▸ Information given
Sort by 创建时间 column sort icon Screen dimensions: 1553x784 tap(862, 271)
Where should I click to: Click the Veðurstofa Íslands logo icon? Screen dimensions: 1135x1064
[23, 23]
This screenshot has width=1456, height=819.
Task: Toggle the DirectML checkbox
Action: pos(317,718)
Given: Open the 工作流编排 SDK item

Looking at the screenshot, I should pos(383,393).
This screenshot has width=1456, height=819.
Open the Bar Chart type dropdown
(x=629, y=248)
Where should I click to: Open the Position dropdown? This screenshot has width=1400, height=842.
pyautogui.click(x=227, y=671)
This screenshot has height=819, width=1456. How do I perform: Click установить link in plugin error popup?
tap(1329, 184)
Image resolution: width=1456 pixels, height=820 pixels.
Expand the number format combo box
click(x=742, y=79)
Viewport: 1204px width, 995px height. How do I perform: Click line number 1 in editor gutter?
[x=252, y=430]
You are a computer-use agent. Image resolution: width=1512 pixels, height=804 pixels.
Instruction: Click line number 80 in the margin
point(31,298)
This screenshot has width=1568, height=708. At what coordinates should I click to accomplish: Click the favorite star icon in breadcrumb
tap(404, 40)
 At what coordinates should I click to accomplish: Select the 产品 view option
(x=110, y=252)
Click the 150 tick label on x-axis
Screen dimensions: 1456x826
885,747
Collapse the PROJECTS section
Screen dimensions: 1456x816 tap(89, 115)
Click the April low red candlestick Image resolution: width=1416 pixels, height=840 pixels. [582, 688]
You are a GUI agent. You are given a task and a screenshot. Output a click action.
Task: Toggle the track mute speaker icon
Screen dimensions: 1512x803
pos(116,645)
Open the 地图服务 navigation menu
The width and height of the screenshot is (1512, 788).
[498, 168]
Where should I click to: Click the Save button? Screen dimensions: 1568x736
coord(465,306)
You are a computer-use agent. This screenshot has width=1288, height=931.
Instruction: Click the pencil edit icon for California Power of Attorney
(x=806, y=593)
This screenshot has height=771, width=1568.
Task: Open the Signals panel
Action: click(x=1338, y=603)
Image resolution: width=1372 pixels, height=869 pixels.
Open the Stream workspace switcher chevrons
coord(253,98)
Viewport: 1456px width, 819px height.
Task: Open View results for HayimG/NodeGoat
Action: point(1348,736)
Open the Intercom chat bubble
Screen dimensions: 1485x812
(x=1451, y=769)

▸ Exercise
Say each line again exactly as it appears above.

▸ Output for this exercise
Sort by 创建时间 column sort icon Screen dimensions: 1553x784 tap(862, 271)
Where should I click to: Click the Veðurstofa Íslands logo icon? Screen dimensions: 1135x1064
[23, 23]
This screenshot has width=1456, height=819.
Task: Toggle the DirectML checkbox
Action: pos(317,718)
Given: Open the 工作流编排 SDK item

Looking at the screenshot, I should pos(383,393).
This screenshot has width=1456, height=819.
Open the Bar Chart type dropdown
(x=629, y=248)
Where should I click to: Open the Position dropdown? This screenshot has width=1400, height=842.
pyautogui.click(x=227, y=671)
This screenshot has height=819, width=1456. How do I perform: Click установить link in plugin error popup?
tap(1329, 184)
Image resolution: width=1456 pixels, height=820 pixels.
Expand the number format combo box
click(x=742, y=79)
Viewport: 1204px width, 995px height. How do I perform: Click line number 1 in editor gutter?
[x=252, y=430]
You are a computer-use agent. Image resolution: width=1512 pixels, height=804 pixels.
Instruction: Click line number 80 in the margin
point(31,298)
This screenshot has width=1568, height=708. At what coordinates should I click to accomplish: Click the favorite star icon in breadcrumb
tap(404, 40)
 At what coordinates should I click to accomplish: Select the 产品 view option
(x=110, y=252)
Click the 150 tick label on x-axis
Screen dimensions: 1456x826
885,747
Collapse the PROJECTS section
Screen dimensions: 1456x816 tap(89, 115)
Click the April low red candlestick Image resolution: width=1416 pixels, height=840 pixels. [582, 688]
You are a GUI agent. You are given a task and a screenshot. Output a click action.
Task: Toggle the track mute speaker icon
Screen dimensions: 1512x803
pos(116,645)
Open the 地图服务 navigation menu
The width and height of the screenshot is (1512, 788).
[498, 168]
Where should I click to: Click the Save button? Screen dimensions: 1568x736
coord(465,306)
You are a computer-use agent. This screenshot has width=1288, height=931.
Instruction: Click the pencil edit icon for California Power of Attorney
(x=806, y=593)
This screenshot has height=771, width=1568.
Task: Open the Signals panel
Action: click(x=1338, y=603)
Image resolution: width=1372 pixels, height=869 pixels.
Open the Stream workspace switcher chevrons
coord(253,98)
Viewport: 1456px width, 819px height.
Task: Open View results for HayimG/NodeGoat
Action: point(1348,736)
Open the Intercom chat bubble
Screen dimensions: 1485x812
(x=1451, y=769)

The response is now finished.